Sunday, 14 November 2010
Breaking up is hard to do
Yesterday I phoned Greg saying I was going to the allotment on Saturday as the weather forecast was fair and asked would he and Chris help me with completing the greenhouse. I'd gone down on Wednesday, the previous two days had been wet and windy, but the greenhouse was still standing and it looked fine.
After agreeing that we'd go down at 10 am, I felt a great weight lift off my shoulders. I had not been enjoying this exercise in construction. "Great", I thought and started to prepare supper. Lesley, and her business partner, were at a client's studio looking over a 100 year weaving loom he'd rescued so he could produce his own woollen weave.
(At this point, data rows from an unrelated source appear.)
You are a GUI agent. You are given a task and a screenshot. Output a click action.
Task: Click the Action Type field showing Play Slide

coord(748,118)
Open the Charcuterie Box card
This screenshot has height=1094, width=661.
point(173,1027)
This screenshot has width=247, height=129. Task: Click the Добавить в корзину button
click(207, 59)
The phone rang and I expectantly put the phone to my ear anticipating the loving tones of my wife saying what time she'd be home. I was disappointed: it was the secretary of the allotment association. "Barry? Barbara here, the two Mikes from the allotment have been down today and have told me that your greenhouse has been damaged." "Barbara, did they say how much?" Apparently not. It was already dark and I couldn't do anything but after Barbara's call phoned Greg to explain what had happened.
I panicked all night. I had nightmares centering around Meccano sets, and impossible puzzles. This morning, I Greg and Chris went down to the allotment, Lesley to follow later. I had visions of the whole thing in pieces. Lesley tried to reassure me, as did Chris and Greg; but I feared the worse.
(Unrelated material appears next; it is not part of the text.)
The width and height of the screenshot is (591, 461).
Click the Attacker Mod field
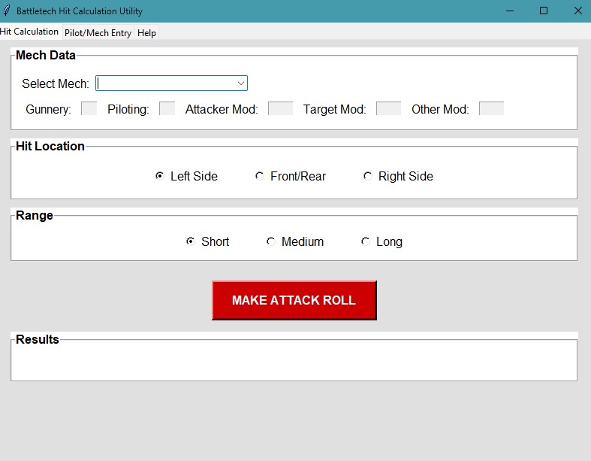point(280,108)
It was clear when I went to unlock the gate to the allotment that something was seriously amiss. Not a sign of the greenhouse.
Arriving at our plot we were confronted by a picture of total devastation. Most of the greenhouse had collapsed in on itself, plastic windows were scattered to the four winds and one of the ends appeared to have been picked up and carried across our allotment to be deposited intact onto the neighbour's. Luckily on his grass, not his prize raspberry bushes.
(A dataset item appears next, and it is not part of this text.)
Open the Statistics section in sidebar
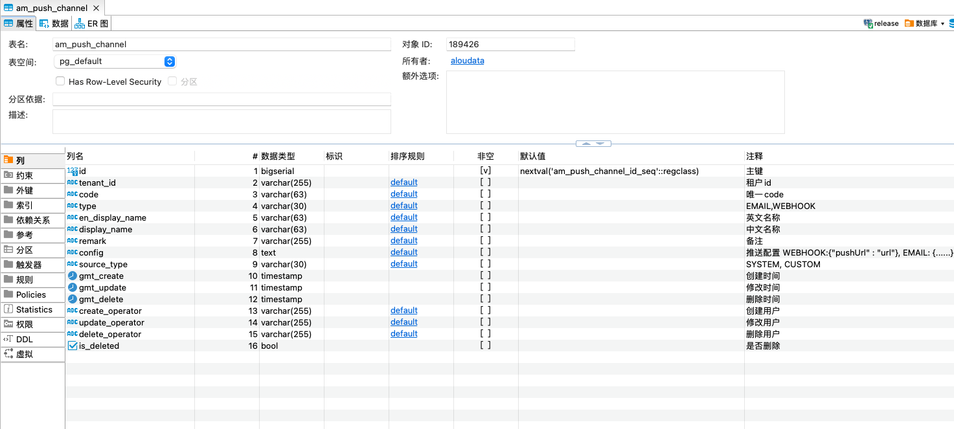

The photos give some idea of the destruction. Piece of metal twisted out of recognition, bolts ripped off tearing the metal. We went around and picked up the pieces and placed them in a pile.
"Not much chance putting that together", I said. Chris and Greg tended to agree and while I moped about they went to their allotment. Lesley arrived. Looked at the pile and said "It's not too bad, we should be able to bang out the chinks and buckled metal."
The next two and half hours saw the four of us, unbending, hammering twisted struts and levering apart crushed grooves. However, it was clear after we'd spent an hour trying to put in one pane of polycarbonate sheeting into one end of the greenhouse that we were not going to be able to rescue the crumpled frame. Even Lesley had to admit defeat!
It was beyond repair: although the two Mikes turned up and offered to lend us the proper tools to unbend the metal. But even they, I think, realised that the sheet metal used to construct the rods and struts was so flimsy that such repair would be impossible.
I bought the greenhouse on line. Although they said there was a seven to fourteen day deliver time lag, I was called up the next day and asked if it could be delivered a couple of days later. The instructions were in Chino-English. It was a disaster waiting to happen.
I'll be writing to the company, explaining what had happened and suggesting that I was sold a pig in a poke. I will hope to persuade them that given the flimsiness of the materials employed (Mecanno sets used a thicker gauge of sheet metal), it was not surprising that the structure collapsed and was twisted out of recognition. I will suggest that some sort of recompense would be much appreciated.
I'll have to clear the wreckage. It shouldn't be too difficult to get it off my hands. A couple of people on the allotment have already suggested that they could find a use for some of the pieces.
If I buy a greenhouse again, I'll make sure it comes with someone to erect it as well!